A FACT-FINDING team of the United Nations Children's Fund (Unicef) which visited the Kishangaj and Shahbad blocks of Baran district concluded that the deaths of the Sahariyas were not due to starvation. The team comprised State Unicef representatives and Baran District Collector Rajendra Bhanawat. The team said that child malnutrition was widely prevalent in the two blocks; 11 of the 15 who died were below five years of age, five of them within 30 days of the neonatal period, and the other four were over 20 years of age. The causes of the neonatal deaths were septicemia and birth asphyxia.
According to the Chief Medical and Health Officer, the children had died of cerebral malaria, meningitis, bronchopneumonia, measles, encephalopathy and diarrhoeal dehydration. The United Nations Children's Fund (UNICEF) report also stated that the villages where the deaths were reported were far-flung with limited coverage of services.
However, Brahmapura is not all that far flung; both Maytha and Brahmapura are accessible by pucca roads. According to the government, the maximum number of deaths occurred in Brahmapura.
The UNICEF report observed that in the district a large number of posts of medical officers were vacant; the Sahariyas were dependent on local private practitioners for medical care services; the government health centres were not utilised and the district hospital did not have an anaesthetist and a radiologist.

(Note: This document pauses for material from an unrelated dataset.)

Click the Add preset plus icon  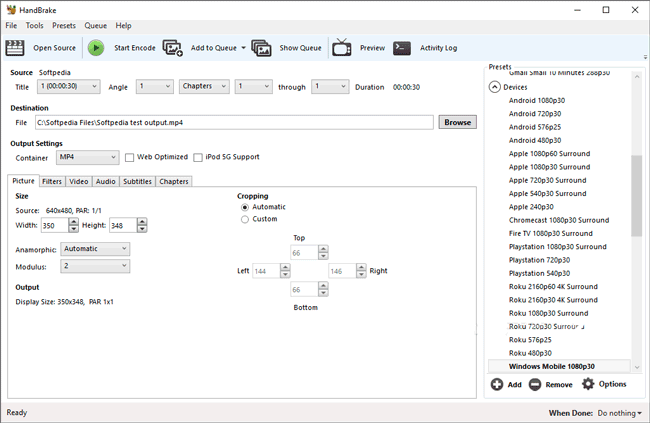[497, 384]
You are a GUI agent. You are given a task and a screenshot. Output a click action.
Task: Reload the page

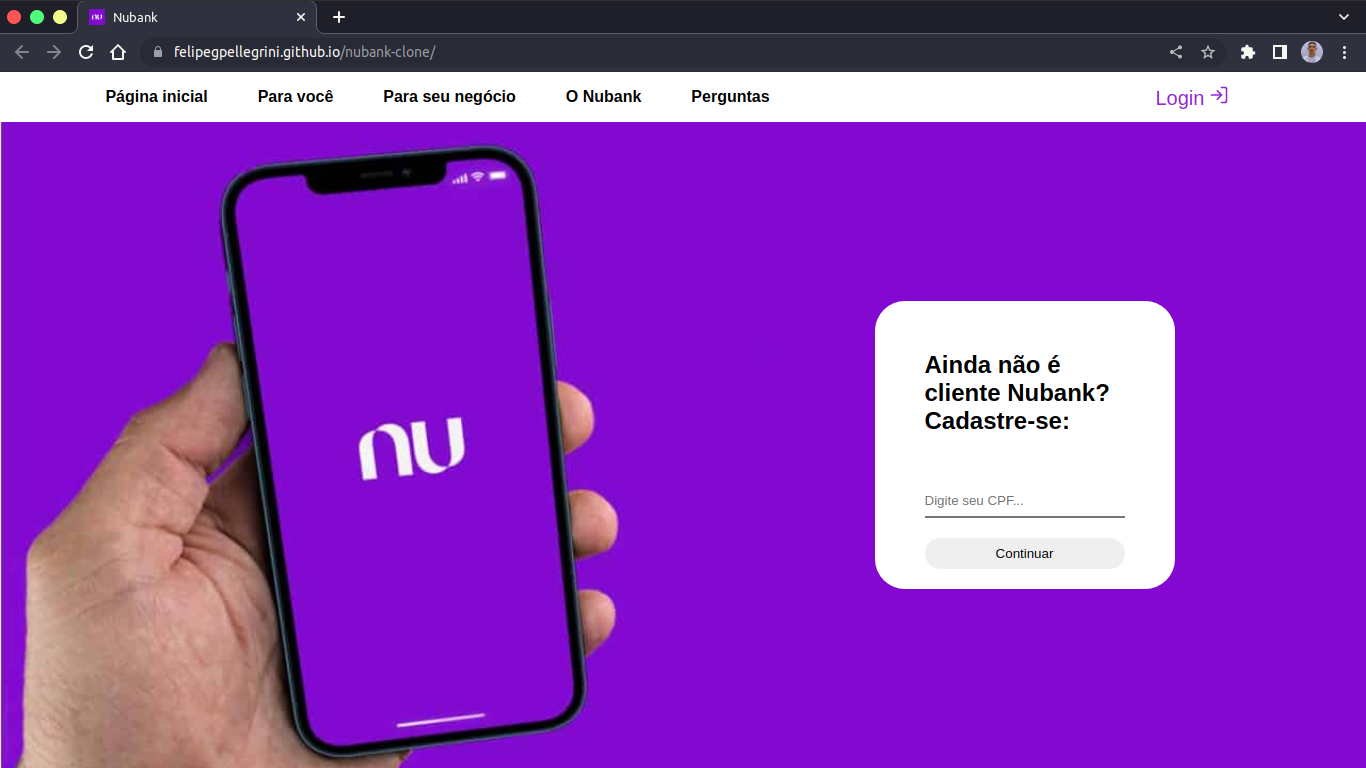pyautogui.click(x=85, y=52)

Another team, led by Harsh Mander, senior adviser to the Commissioners appointed by the Supreme Court in a case of the People's Union for Civil Liberties (PUCL) on right to food, found extreme protein deficiency among 63 per cent of the households surveyed in five villages. More damaging were its findings regarding the low calorie intake (much below the World Health Organisation guidelines), indicating that the Sahariyas were "living in a situation of hunger and starvation".
The survey measured the nutritional status and the morbidity rates and found that a large proportion of the population was at risk of mortality because of chronic malnutrition and hunger. Using the Body Mass Index, which is the ratio of the weight in kilograms and the square of the height in metres, to measure the nutritional status and chronic energy deficiency, it was found that 100 per cent boys and 93 per cent girls fell in the Grade III category, which suggested a very low nutrition status.
The ghooghri - wheat soaked in hot water - served under the mid-day meal scheme was found to be neither wholesome nor complete, in contravention of the food schemes laid down by the apex court. More shockingly, the team found that the Sahariya households surveyed had APL (Above Poverty Line) cards instead of the Anytodaya cards. This was in direct violation of the Supreme Court order of May 2, 2003, that all primitive tribal families should be given Antyodaya cards, which would entitle them to buy wheat at Rs.2 a kg.
The report is comprehensive and has many recommendations, including full compliance of the Supreme Court order that every Sahariya family should be covered under the Antyodaya Anna Yojana.
There are other reports, too, compiled by local non-governmental organisations, which confirm the theory of malnourishment. Significantly, none of the reports mentions anything about liquor consumption or superstition among the Sahariyas. The more important question is the link between poverty, hunger and disease, which others seem to understand, but the State government is reluctant to admit.